Night Time Go, 2017

Karrabing Film Collective

Streaming on 24 Jun – available for 2 weeks

Online

Pay What You Can (from £3)

Once you have purchased your ticket, you will be able to log in to LIFT’s digital player (either using your login details for our website, or via the link we will send you by email) to watch your chosen film, as well as the other films in the Scorching Sun, Rising Seas film programme:

Maria Thereza Alves, To See the Forest Standing, 2017 (excerpt)
Forensic Architecture, if toxic air is a monument to slavery, how do we take it down?, 2021
Carolina Caycedo and David de Rozas, The Teaching of the Hands, 2020
Sky Hopinka, Malni – Towards the Ocean, Towards the Shore, 2020
Tabita Rezaire, Sorry 4 Real, 2017
Sumayya Vally, Ingesting Architectures, 2020

31:10 min, colour, sound

 

An exploration of settler's propriety

Night Time Go is an exploration of the settler state’s attempt to remove Indigenous people from their lands during the Second World War using truck, train, and rifle and the refusal of the Karrabing ancestors to be detained.
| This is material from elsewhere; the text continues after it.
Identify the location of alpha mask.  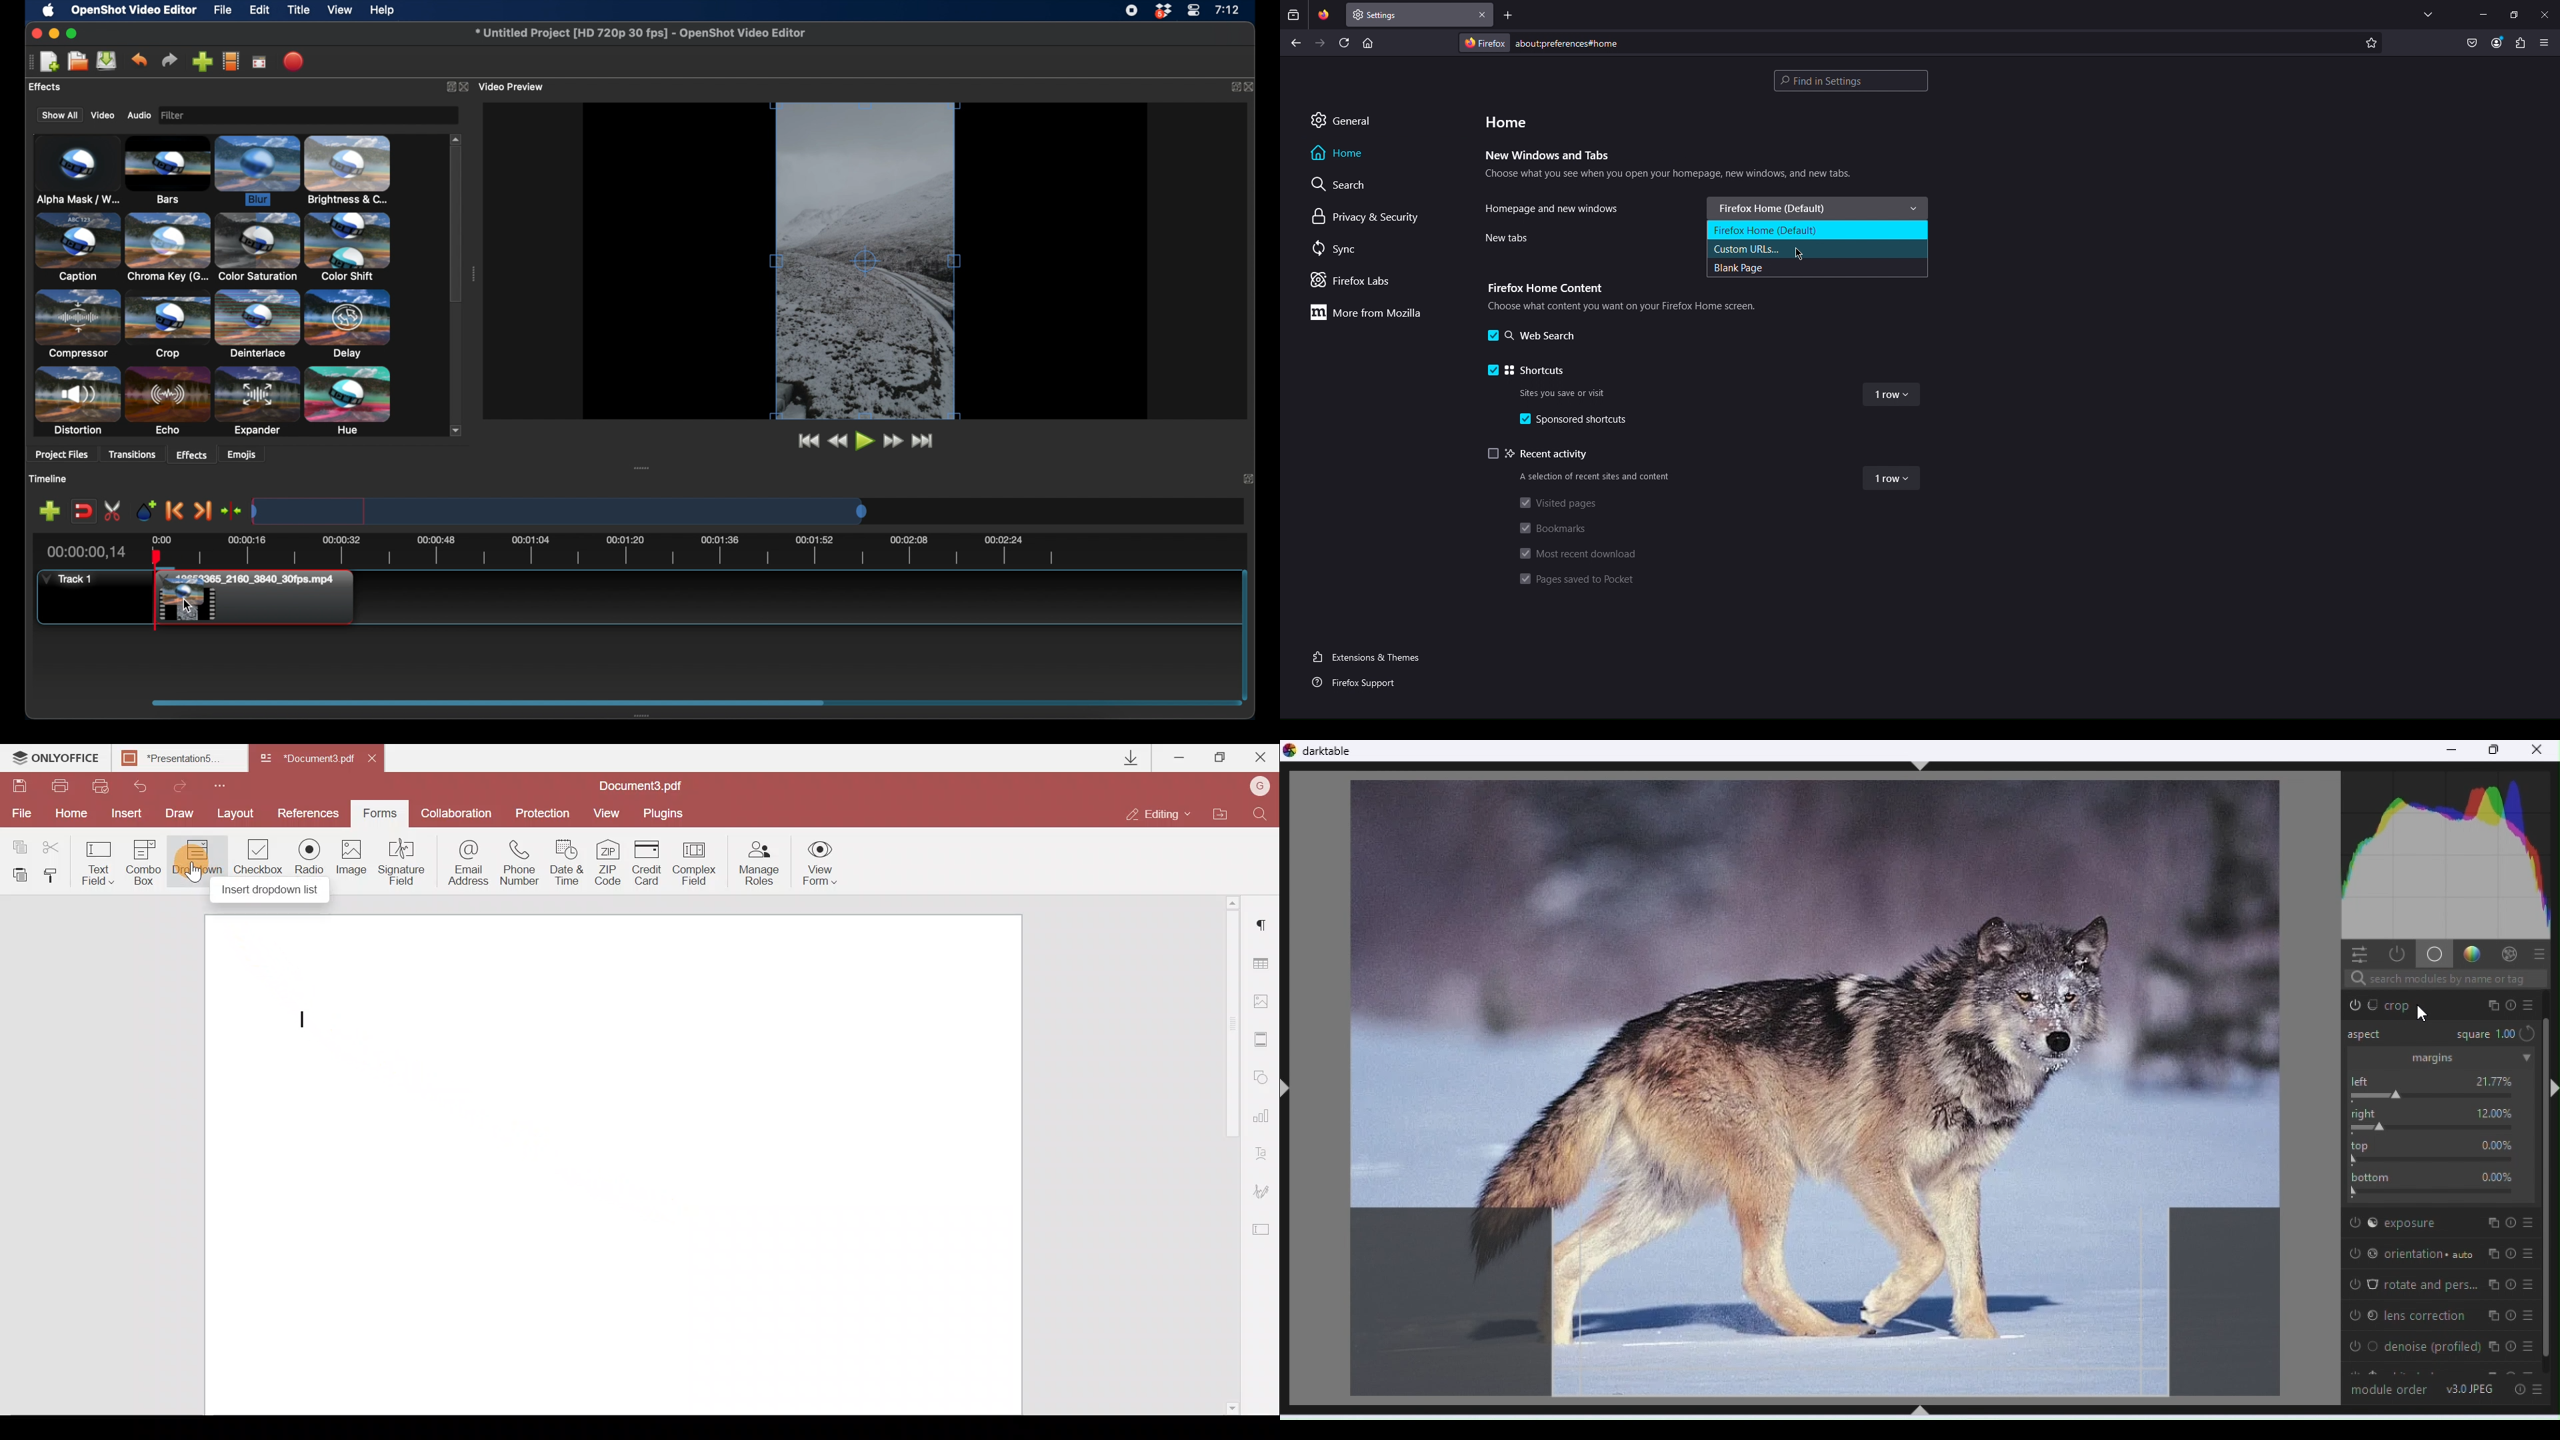
(76, 172).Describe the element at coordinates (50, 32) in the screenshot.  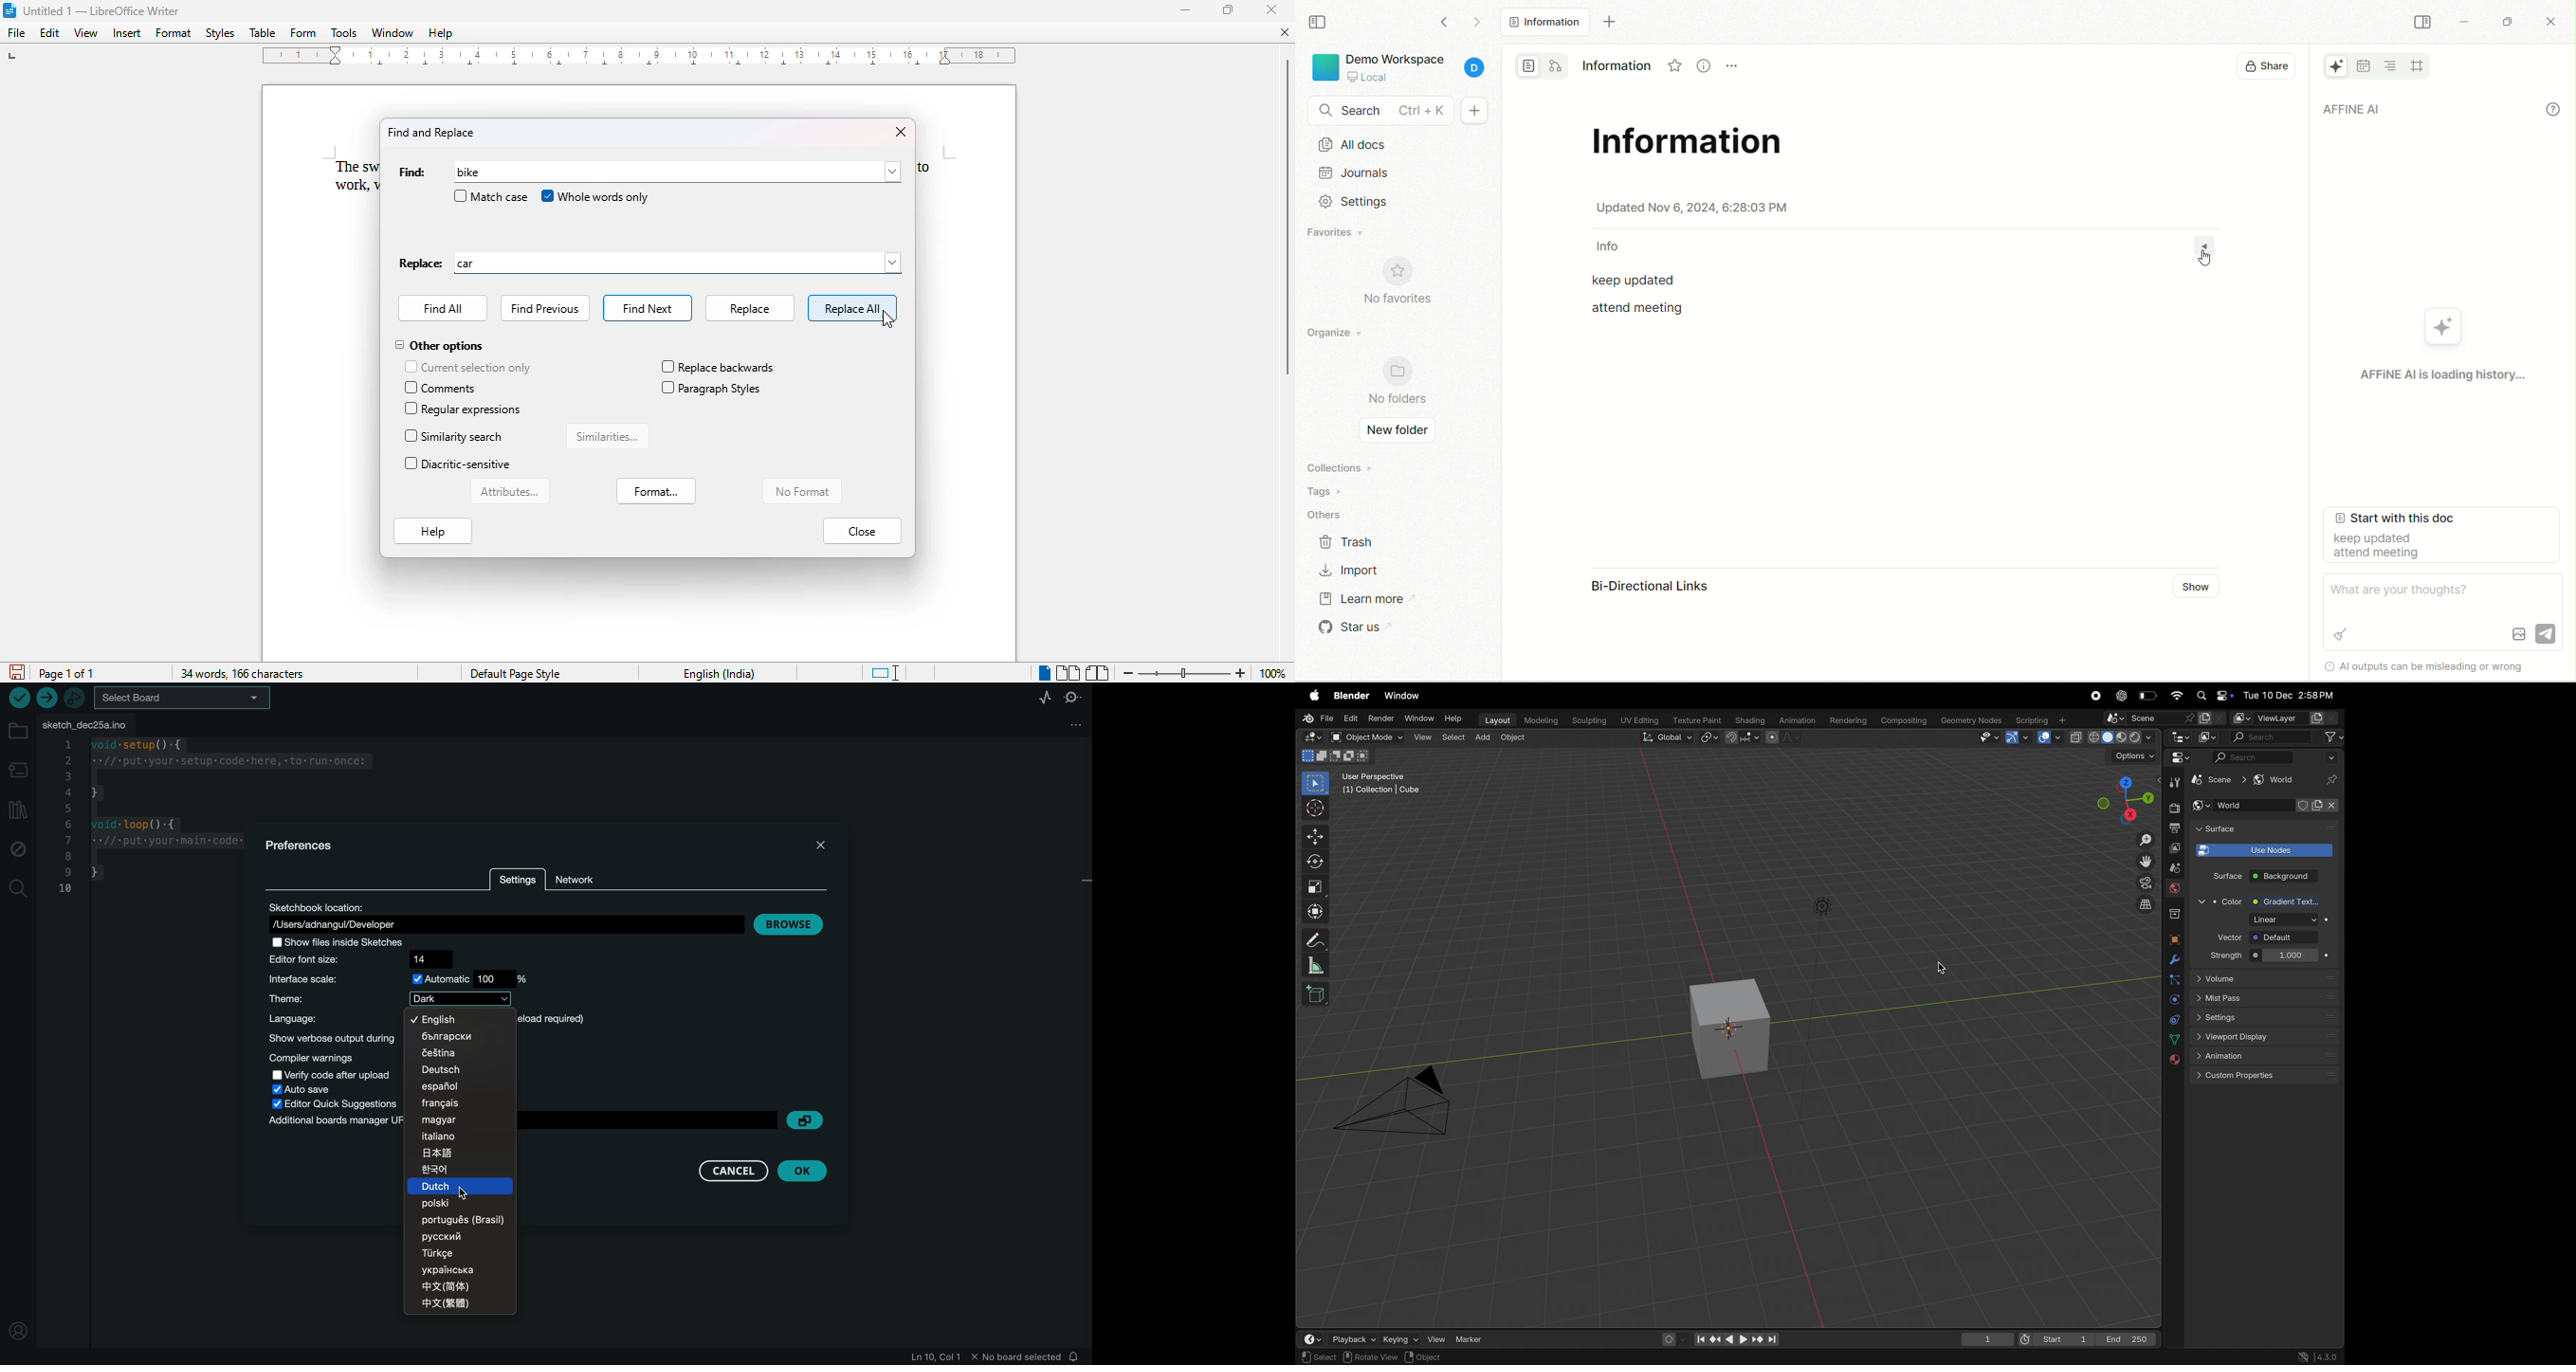
I see `edit` at that location.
The film begins by hewing closely to the actual historical details of this ancestral journey but slowly turns to an alternative history in which the group inspires a general Indigenous insurrection driving out settlers from the Top End of Australia. Mixing drama and humour, history and satire, Night Time Go pushes subaltern history beyond the bounds of settler propriety.

 

About the artists

Karrabing Film Collective is an Indigenous media group who use filmmaking to interrogate the conditions of inequality for Aboriginal people in the Northern Territory and retain connections to land and their ancestors. Composed of some thirty extended family members whose ancestral lands stretch across saltwaters and inlands and the Italian Alps, Karrabing together create films using an “improvisational realism” that opens a space beyond binaries of the fictional and the documentary, the past and the present. Night Time Go is presented as part of Serpentine’s Back to Earth project.